RFID児童登下校管理システムのクオリティは安心安全ソリューションってレベルか from 高木浩光@自宅の日記 より:
メールが届くことで「安心」するシステム。子供の身に何かあったときはメールが届かないことで知らせるというシステム。よって、システムトラブルが起きると、「子供に何かあったのか」と保護者からの電話が殺到する。そういうシステムデザイン。
「どんなに「完璧」なシステムでも」というが、こんなのが完璧なシステムと思っていた人がいたのだろうか。インターネットメールで通知するなんて。そんなことははじめからわかっていたはずのこと。
高木氏がネタにされた、元のブログの記者は、「完璧」というのを、どういう意味で用いられたのでしょうね。
今でこそ、特に携帯電話から送るメールは、送信とほぼ同時に受信されます。これは、一つは同じ電話会社であれば、サーバが同一であることが原因でしょう。また、違う電話会社であっても、ある程度トラフィックがありますから、どの経路が最短か、キャッシュされているからかもしれません。
最近メールを使い始めた人にとって、「メールは、出したらすぐに届くもの」かもしれませんが、インターネット黎明期からメールを使っていた人にとって、電子メールは「いつ着くかわからず、いつ読まれるかわからず、もしかしたら届かないかもしれない(そして事故の確率は、Yメールよりも高いかもしれない)もの」なのです。
元ネタでは、富士通の名前が何度か出てきます。しかし、富士通は、携帯電話の、メーカーではありますが、キャリアではありません。また、DoCoMo 用の携帯電話は作っていますが、他のキャリアの電話は作っていません。ということは、キャリアのメール サーバが点検中であれば、当然メールは届きません。そして、そのことに関して、富士通が関与することはできません。ここに、システム提供者が「完璧」にできない要因があります。
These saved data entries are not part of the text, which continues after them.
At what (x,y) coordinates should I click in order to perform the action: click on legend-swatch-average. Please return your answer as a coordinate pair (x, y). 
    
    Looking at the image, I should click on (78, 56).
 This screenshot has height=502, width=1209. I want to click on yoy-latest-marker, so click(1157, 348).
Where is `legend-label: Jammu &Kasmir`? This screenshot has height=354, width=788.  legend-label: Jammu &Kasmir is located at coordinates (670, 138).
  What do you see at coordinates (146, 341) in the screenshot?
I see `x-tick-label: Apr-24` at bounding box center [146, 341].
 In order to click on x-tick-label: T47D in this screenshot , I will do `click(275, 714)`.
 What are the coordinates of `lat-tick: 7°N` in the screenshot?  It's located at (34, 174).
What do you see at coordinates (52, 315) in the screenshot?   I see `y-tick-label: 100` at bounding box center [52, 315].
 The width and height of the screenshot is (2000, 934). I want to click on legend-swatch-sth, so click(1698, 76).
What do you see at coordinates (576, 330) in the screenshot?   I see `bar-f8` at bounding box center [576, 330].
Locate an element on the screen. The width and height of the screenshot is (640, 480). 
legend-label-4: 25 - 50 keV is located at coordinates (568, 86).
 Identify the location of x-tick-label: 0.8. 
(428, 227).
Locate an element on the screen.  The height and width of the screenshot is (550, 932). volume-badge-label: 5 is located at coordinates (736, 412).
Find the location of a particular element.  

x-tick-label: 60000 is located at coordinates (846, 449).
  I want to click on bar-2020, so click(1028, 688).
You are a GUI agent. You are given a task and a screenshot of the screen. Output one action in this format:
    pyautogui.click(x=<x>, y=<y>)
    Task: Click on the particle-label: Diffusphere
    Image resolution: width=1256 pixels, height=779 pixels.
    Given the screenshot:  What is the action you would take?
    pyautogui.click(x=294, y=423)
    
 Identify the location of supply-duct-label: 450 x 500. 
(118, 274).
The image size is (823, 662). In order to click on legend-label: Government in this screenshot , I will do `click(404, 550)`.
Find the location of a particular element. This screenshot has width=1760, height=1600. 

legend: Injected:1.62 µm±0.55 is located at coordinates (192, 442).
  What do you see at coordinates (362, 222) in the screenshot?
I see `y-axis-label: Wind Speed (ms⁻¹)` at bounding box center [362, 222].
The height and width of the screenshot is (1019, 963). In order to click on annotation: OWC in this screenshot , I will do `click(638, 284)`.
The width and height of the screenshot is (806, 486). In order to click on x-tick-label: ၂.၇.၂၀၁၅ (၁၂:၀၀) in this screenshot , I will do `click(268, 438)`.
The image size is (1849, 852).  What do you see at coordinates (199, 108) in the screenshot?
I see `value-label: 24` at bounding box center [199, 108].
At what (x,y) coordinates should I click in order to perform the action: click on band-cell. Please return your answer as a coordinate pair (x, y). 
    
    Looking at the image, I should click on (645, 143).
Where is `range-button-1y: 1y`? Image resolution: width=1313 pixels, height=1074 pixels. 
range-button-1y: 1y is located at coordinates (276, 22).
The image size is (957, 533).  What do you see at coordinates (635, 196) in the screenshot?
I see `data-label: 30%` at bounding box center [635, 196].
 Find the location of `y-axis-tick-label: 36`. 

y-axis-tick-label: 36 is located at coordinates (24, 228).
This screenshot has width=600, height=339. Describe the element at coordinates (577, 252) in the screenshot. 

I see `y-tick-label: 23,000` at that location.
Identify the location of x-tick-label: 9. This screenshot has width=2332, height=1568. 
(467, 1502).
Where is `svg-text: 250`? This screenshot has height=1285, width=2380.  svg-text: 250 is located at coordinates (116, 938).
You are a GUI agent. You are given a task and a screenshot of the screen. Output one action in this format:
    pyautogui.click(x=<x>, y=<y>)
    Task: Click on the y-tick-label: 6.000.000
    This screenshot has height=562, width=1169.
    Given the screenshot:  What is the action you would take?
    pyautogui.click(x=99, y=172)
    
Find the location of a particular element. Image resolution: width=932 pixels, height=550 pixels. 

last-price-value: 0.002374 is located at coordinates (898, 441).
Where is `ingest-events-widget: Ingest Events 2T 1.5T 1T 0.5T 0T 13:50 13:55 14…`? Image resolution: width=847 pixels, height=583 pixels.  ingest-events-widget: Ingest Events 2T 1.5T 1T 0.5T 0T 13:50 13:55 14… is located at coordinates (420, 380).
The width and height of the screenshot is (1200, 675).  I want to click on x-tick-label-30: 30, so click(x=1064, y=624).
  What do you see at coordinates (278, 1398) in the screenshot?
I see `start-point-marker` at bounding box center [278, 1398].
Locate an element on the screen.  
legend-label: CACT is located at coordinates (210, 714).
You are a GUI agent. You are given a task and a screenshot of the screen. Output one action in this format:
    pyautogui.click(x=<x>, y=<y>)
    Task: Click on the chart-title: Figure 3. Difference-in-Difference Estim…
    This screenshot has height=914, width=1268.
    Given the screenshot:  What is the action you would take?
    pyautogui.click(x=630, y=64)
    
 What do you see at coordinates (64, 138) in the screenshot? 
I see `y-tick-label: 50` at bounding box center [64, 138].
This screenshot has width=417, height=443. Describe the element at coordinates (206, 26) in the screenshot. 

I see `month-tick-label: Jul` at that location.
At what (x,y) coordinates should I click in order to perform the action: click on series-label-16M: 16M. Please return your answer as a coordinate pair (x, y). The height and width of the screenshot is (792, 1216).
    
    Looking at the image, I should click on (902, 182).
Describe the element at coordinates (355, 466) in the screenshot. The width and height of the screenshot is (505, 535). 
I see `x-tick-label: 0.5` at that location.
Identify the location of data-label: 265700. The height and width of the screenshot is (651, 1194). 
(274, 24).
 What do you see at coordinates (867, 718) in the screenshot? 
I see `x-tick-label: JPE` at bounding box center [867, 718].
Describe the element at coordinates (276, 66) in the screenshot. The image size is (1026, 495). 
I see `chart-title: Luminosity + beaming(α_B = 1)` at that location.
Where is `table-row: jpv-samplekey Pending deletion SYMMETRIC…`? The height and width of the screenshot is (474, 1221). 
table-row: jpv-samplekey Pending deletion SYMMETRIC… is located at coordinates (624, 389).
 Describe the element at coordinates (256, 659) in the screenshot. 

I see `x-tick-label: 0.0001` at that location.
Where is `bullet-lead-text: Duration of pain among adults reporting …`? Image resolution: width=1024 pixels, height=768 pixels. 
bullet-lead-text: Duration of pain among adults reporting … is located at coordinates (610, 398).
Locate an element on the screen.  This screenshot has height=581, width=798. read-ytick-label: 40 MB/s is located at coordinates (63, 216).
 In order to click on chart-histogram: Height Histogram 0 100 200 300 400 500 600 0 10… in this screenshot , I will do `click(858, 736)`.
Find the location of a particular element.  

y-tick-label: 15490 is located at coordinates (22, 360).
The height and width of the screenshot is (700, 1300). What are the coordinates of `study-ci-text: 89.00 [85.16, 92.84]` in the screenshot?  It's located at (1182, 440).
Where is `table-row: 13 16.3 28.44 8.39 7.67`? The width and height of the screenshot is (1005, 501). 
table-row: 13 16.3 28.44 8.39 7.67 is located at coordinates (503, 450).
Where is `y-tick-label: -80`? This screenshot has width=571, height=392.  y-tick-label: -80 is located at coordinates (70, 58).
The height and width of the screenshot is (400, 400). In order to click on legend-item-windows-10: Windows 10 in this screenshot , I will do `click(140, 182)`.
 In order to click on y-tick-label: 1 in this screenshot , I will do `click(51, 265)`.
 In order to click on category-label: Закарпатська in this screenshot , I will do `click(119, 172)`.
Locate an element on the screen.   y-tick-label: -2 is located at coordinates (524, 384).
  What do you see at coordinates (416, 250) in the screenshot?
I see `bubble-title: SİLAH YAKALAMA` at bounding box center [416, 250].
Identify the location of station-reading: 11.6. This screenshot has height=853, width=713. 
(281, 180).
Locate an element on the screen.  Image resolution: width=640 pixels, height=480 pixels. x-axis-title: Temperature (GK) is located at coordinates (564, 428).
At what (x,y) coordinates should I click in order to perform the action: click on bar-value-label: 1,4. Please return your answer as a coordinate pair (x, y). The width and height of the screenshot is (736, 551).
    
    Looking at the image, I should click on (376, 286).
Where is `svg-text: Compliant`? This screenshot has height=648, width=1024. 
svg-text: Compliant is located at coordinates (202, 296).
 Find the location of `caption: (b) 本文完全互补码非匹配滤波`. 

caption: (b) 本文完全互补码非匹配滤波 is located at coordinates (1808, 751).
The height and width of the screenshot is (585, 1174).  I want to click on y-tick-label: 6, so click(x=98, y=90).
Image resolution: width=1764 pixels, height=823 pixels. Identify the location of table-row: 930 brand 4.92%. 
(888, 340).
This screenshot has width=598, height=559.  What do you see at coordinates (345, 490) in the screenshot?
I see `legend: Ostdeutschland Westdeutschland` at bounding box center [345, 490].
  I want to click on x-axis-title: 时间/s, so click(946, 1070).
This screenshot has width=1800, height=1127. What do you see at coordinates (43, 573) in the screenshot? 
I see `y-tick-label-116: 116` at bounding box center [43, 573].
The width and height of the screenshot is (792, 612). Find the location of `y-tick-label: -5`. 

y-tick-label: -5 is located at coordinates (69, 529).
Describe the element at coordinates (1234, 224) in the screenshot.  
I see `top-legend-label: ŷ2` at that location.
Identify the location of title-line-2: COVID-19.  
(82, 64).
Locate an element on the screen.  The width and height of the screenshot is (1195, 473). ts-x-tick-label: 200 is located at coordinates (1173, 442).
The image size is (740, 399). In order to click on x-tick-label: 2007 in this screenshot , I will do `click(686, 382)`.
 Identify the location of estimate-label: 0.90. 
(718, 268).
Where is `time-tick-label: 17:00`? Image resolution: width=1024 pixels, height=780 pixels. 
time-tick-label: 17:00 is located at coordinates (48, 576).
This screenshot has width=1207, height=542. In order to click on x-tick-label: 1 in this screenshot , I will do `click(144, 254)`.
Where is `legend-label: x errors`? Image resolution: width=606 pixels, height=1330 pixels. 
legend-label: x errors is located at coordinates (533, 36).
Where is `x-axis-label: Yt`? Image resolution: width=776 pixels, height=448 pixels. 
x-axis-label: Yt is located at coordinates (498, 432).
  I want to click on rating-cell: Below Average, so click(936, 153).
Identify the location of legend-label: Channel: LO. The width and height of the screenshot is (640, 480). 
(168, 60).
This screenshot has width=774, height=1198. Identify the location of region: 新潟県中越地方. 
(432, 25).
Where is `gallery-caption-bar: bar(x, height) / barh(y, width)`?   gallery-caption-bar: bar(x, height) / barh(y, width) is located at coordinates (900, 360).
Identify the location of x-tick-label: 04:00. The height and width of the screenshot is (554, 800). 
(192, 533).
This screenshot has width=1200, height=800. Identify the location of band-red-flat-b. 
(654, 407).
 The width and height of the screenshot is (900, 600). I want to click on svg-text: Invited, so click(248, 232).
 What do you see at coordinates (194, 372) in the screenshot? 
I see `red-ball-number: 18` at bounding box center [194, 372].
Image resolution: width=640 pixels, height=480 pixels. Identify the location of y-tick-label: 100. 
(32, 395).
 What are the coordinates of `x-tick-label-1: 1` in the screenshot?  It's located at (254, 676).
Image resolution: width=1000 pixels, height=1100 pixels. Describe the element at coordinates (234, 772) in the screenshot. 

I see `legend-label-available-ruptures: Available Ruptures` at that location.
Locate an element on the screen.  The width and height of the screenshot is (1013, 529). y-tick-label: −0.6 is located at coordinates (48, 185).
キャリアが予備のサーバを稼働させることは、当然考えられますが、RFID 児童登下校管理システムの提供者が考えるシステム範囲には含まれていないでしょう。しかし、エンド ユーザからはそんなことはわかりませんから、システム提供者が悪者にならざるを得ません。
『良いものを作ろう。』この意識は、たぶん同じ。しかし。『良いもの』が指す意味を、お互いに確認しあってきたか。この問題には、触れられていないように思う。
エンド ユーザはたった一人かもしれない。けれども、システム提供者側には、たくさんの“部隊”が関わる。営業、製造、サポート。これはシステム提供者側の問題であり、発注側も注意しなければならないことだと思う。しかし、担当が変わるのは、どちらも同じだろう。そうであるなら、次の担当にも同じ気持ちを引き継いでいかなければならない。また、引き継がれているか、確認しなければならない。どちらかの気持ちだけが高いなら、気持ちは空回りしてしまう。
どうもこのシステム、根本的なところで設計ミスがあるように思います。なんと言っても、最初にあげたように、「メールが、送信とほぼ同時に受信できる」ことを前提としていること。今時の技術者にとっては、“当たり前”なのでしょうか。そもそも、インターネットを中継する時点で、いろんな意味で信頼性がグッと下がるのですが。。。
エンド ユーザの情熱と、営業のごり押しが先走り、技術者に「ノー」と言わせなかった。元々冷めている技術者が「最初っからできっこないこというなよ」と言っているような気がします。